Information given section start

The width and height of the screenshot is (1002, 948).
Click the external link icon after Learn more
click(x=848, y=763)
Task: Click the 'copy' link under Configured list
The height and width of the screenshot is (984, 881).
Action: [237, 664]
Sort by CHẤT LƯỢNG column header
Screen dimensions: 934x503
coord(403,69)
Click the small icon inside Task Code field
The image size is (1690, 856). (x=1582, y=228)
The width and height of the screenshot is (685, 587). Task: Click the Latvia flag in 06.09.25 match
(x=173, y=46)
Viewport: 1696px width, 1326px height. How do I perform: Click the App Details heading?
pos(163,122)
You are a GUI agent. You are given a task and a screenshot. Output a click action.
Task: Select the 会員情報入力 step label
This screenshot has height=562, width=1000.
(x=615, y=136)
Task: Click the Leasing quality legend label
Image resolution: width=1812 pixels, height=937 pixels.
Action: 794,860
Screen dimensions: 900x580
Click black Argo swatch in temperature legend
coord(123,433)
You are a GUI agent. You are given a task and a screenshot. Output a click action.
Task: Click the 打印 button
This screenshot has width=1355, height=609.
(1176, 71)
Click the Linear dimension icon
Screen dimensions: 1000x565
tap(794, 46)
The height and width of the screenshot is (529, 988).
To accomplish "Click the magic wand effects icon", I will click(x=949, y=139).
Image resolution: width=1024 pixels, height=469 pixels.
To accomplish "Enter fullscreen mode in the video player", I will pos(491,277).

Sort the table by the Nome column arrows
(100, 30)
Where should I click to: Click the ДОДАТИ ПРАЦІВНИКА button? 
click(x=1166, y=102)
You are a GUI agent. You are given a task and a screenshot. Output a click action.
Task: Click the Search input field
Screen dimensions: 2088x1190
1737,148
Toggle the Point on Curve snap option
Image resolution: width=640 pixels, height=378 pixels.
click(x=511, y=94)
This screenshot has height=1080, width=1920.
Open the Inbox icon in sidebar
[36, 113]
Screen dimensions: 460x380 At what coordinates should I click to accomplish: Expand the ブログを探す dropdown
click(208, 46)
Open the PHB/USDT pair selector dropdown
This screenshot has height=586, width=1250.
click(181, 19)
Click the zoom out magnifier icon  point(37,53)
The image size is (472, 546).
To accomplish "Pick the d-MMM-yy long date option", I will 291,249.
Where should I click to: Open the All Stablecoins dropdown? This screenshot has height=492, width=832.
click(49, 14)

Information given section end

» **Required work**
Restate the final lines of the listing above word for word, beginning at the line that contains "Click the zoom".

» **Task output**
Click the zoom out magnifier icon  point(37,53)
The image size is (472, 546).
To accomplish "Pick the d-MMM-yy long date option", I will 291,249.
Where should I click to: Open the All Stablecoins dropdown? This screenshot has height=492, width=832.
click(49, 14)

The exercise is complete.